──────── Supplied text
At the heart of this vast site are the big boxes of Tesco and Ikea which are due to be redeveloped in the later phases, with Ikea relocating now they have a major West End store and Tesco creating their own plans for high density, mixed use within the framework of the masterplan. One of the conditions the Council placed on them both as the boroughs major employers was to ensure all jobs lost were replaced, which they have now signed up for. Segro building new advanced logistics space will go some way to ensuring there is no net loss of strategic industrial land, a major constraint to housing-led development imposed by the London Plan but equally important given our reliance on goods being delivered to our doorsteps within hours these days.

Like everyone, Meridian Water are facing the challenges caused by hyperinflation, rapidly rising material and energy costs along with labour shortages. Arguably, they are more resilient as a local authority sharing the risks with a delivery partner and taking a longer term view. However, the business model will be under immense strain given the commitments to bring infrastructure forwards early and the high levels of affordable housing. This is another reason to will them on and make this succeed, because if they can do it at this scale under these circumstances, then they can do it anywhere.
────────────────
Continue the passage on the Meridian Water redevelopment, starting after its final sentence. The data that comes next is not needed for any of this work.
──────── Supplied information
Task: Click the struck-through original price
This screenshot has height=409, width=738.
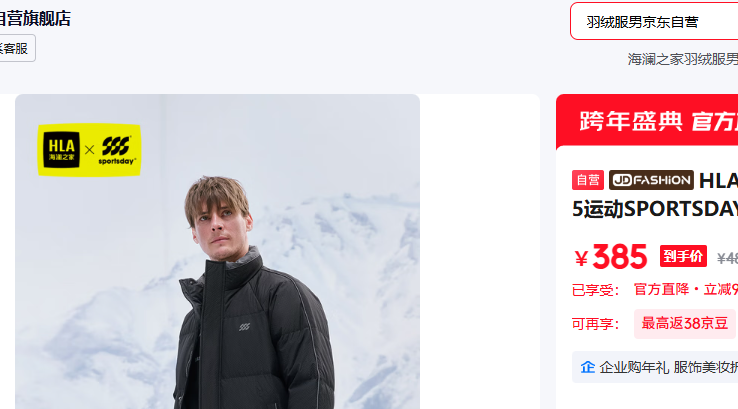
────────────────
**Exercise result**:
The placemaking pillars of ‘park life on your doorstep’, ‘mixed use and vibrant spaces’ ‘your place to make and create’ and ‘safe school streets’ are at the heart of everything that is happening here and we were delighted to see them being implemented already. The film studios have taken a 12 year lease, the Lea Valley Park which runs along the watercourse is being opened up and made more accessible and Building Bloqs is a fantastic new facility, enabling people to hire tools and materials on a flexible basis to make and create, also supporting a circular economy to reuse and recycle.

The sustainability strategy is impressive, with an incinerator heating all of the homes, 30% green space and a commitment to be carbon neutral. Active travel is being encouraged through a network of walking and cycling routes and local people are involved in every aspect from design to delivery. The commitment to diversity and equality is also pioneering, only accepting bids from design teams who have women and ethnic minority leaders at the Partner level and the Enfield team acting an exemplar for diversity and inclusion. As Peter George said, you can’t design places for people you don’t understand or represent, something we at the LDN Collective wholeheartedly agree with.

In order to make this a truly functioning 15 minute city, everything is planned to be within walking and cycling distance including schools, health services, restaurants, bars, breweries, artists studios, cinemas, street art, sports and leisure. A new bus route has been created and the level of containment and internalisation of trips is crucial, given how domineering the major roads are already in this part of London.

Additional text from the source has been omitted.